Не приколол копьём спящего…
Любой бродячий пёс в городе насмерть бьётся за территорию с себе подобными. Лесной зверь метит владения и без раздумий бросается на преступника.
Законы леса, тайги должны бы оправдать Кошута. Более того, законы эти требовали решительных действий.
Чтобы жить, ему необходимо было убивать. Иначе он обрекал на смерть себя…
Не убил, потому что его самого люди никогда не пытались убить, не угрожали смертью.

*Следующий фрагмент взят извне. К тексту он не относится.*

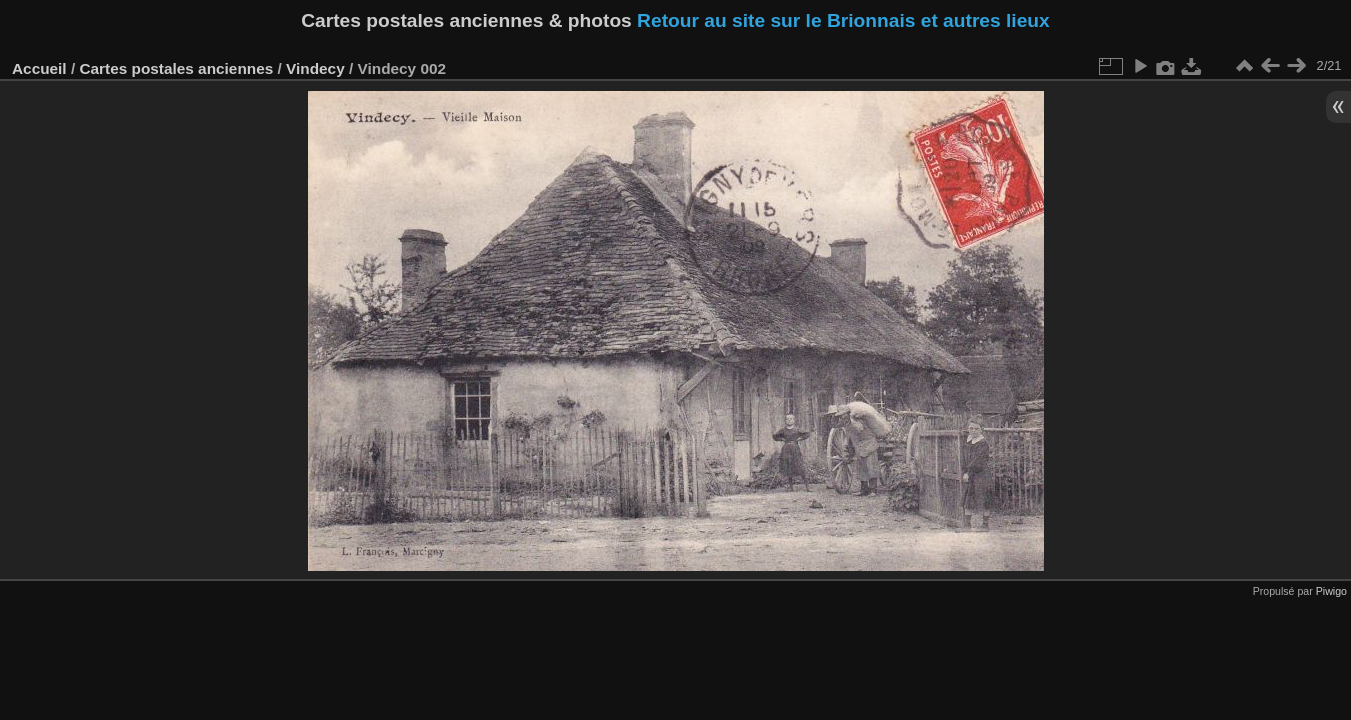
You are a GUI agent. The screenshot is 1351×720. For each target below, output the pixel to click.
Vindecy (315, 68)
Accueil (39, 68)
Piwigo (1331, 591)
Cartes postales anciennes (176, 68)
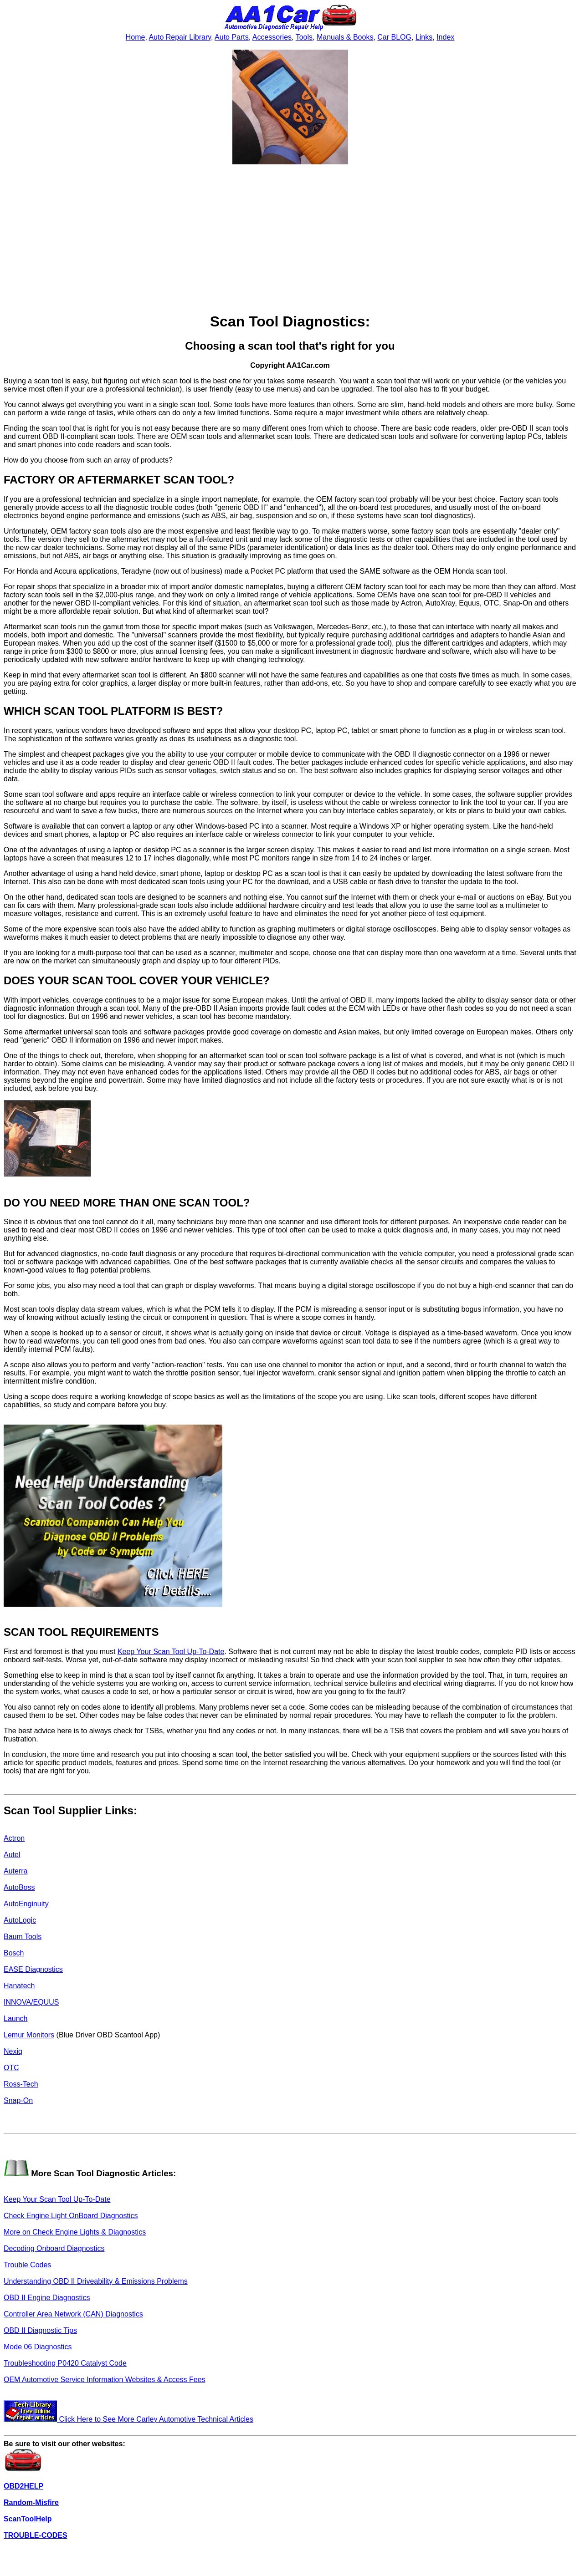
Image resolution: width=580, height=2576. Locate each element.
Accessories (272, 37)
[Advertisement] (290, 239)
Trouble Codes (27, 2265)
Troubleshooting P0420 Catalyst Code (65, 2363)
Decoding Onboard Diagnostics (54, 2248)
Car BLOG (394, 37)
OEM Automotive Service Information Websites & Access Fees (104, 2379)
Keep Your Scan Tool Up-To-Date (171, 1651)
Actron (14, 1838)
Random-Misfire (31, 2502)
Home (135, 37)
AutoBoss (19, 1887)
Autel (12, 1854)
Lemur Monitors (29, 2035)
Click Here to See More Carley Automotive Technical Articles (128, 2419)
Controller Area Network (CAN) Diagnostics (73, 2314)
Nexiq (13, 2051)
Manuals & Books (345, 37)
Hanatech (19, 1986)
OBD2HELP (23, 2486)
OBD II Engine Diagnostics (47, 2297)
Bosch (14, 1953)
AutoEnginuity (26, 1904)
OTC (11, 2068)
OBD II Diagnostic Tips (40, 2330)
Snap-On (18, 2100)
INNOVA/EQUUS (31, 2002)
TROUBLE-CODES (35, 2535)
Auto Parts (232, 37)
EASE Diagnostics (33, 1969)
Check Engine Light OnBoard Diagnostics (71, 2216)
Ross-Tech (21, 2084)
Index (445, 37)
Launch (16, 2018)
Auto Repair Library (180, 37)
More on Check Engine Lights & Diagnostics (75, 2232)
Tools (304, 37)
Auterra (15, 1871)
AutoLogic (20, 1920)
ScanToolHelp (28, 2519)
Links (424, 37)
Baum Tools (22, 1936)
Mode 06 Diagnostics (38, 2347)
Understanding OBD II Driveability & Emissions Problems (96, 2281)
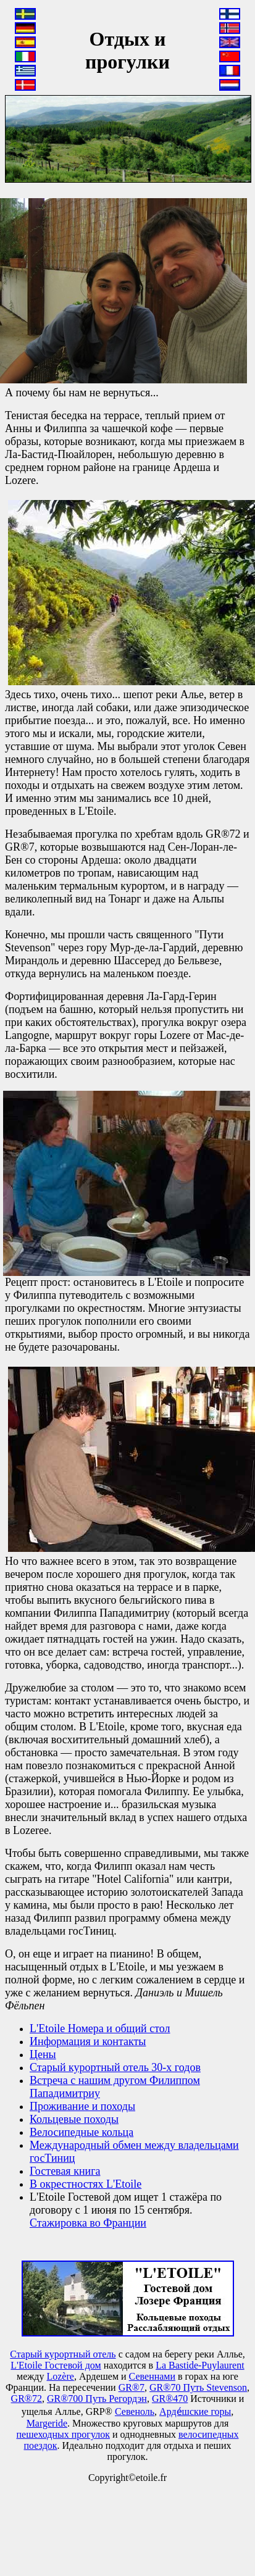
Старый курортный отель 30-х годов (115, 2067)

Обширность жизненного пространства сообщала угорцам миролюбие. Случались среди них только неумышленные убийства. И самое большое наказание было за это – высылка в леса, отторжение, запрет на общение.
Угорцы были природными истинными анархистами: никакой власти над собой не терпели, каждый сам за себя.
Мага-эги[12].
Войн не вели. Не с кем. А от междоусобных конфликтов, повторяю, дальше в лес – и дело с концом.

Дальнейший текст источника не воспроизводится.